İnanın ben yıllardır, uzun bir zamandır gece uyuyacağım zaman, şunları söyleyerek dua ediyorum: “Allah’ım lütfen, bu akşam rüya görmeyeyim, rahat bir uyku uyuyayım, bana izin ver “ diye. Çünkü güzel rüyaların dışında; korkunç, kötü ve stresli rüyalar da görüyorum. Ayrıca geceleri dişlerimi de sıkıyorum ve bu sıkmayla dişlerimi de gıcırdatıyorum. Böylece sesler de çıkarıyormuşum; eşim söylüyor. Bu diş gıcırdatma olayının da, ne yazık ki çaresi yok. Bunun için diş hekimleri, ağız içine yerleştirilen sert bir plak öneriyor. Alt yada üst çenenin, dişlerle birlikte ölçüsü alınıyor ve ona göre dişleri birbirine değmesini engelleyen bir ağızlık yapılıyor. Ben iki defa yaptırdım fakat kullanamadım. O ağzınızdayken uyumanıza imkan yok. Neyse artık eskisi gibi çok sık yapmıyormuşum. Eşim öyle diyooooo.
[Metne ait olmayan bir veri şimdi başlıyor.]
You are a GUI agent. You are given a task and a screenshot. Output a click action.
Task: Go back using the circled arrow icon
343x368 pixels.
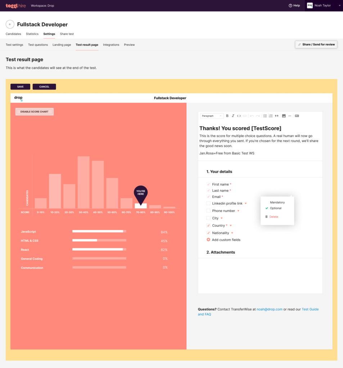coord(10,24)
Dolayısıyla bu rüyalardan dolayı beynimin dinlenmesi önleniyor, hiçbir zaman mümkün olmuyor. Rüyaları hatırlamamak en güzeli bence. Gün içinde yeterince beynim gerekli, gereksiz şeylerle doluyor, taşıyor zaten. Rüya görmemeyi yada hatırlamamayı istiyorum. Ama bir şeyi inkar edemeyeceğim. O da; uzun zamandır görmediğim, sevdiğim insanları rüyamda görmek, beni çok sevindiriyor. Çünkü başka şekilde göremeyeceğim ki onları. Bazıları da hayatta değil zaten...
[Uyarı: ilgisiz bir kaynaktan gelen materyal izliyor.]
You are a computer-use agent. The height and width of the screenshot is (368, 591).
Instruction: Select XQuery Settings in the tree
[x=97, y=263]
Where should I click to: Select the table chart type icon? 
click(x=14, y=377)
Belki ilerde “Rüya görmeyi engelleyen ilaç” diye bir şey icat ederlerse, inanın kullanacağım. Hatta bu ilacı piyasaya sürmeden ilk bende bile deneyebilirler. Beni bu konuda anlayabilecek olanlar, her gün rüya görenlerdir. Diğerlerinin zaten beni anlamayacağını ne yazık ki, biliyorum. Bu arada aranızda her gün rüya gören var mıydı ?..

11 Mart 2008 Salı

Hep aklımın bir köşesinde kalıyor...

Yine Facebook beni mutlu ettin. İyi ki, üye oldum sana. Bence çok güzel bir şeysin. Eğer Facebook'a üye değilseniz mutlaka üye olun, deneyince seveceksiniz, bana inanın. Birçok görmek istediğim, fakat ayrı şehirlerde yaşadığımızdan dolayı görüşemediğim arkadaşlarımın birçoğunun fotoğraflarını görme şansım oldu. Çocukları olmuş, hatta büyümüşler bile. Bazı arkadaşlarımı 6-7 yıldır hiç görmemiştim mesela, onları sanal da olsa görme fırsatım oldu. Ama Facebook sayesinde kendilerinin ve çocuklarının da fotoğraflarına bakıp, bol bol hasret ve özlem gidermiş oldum. Sanalda olsa bu beni mutlu etti, önemli olanda bu…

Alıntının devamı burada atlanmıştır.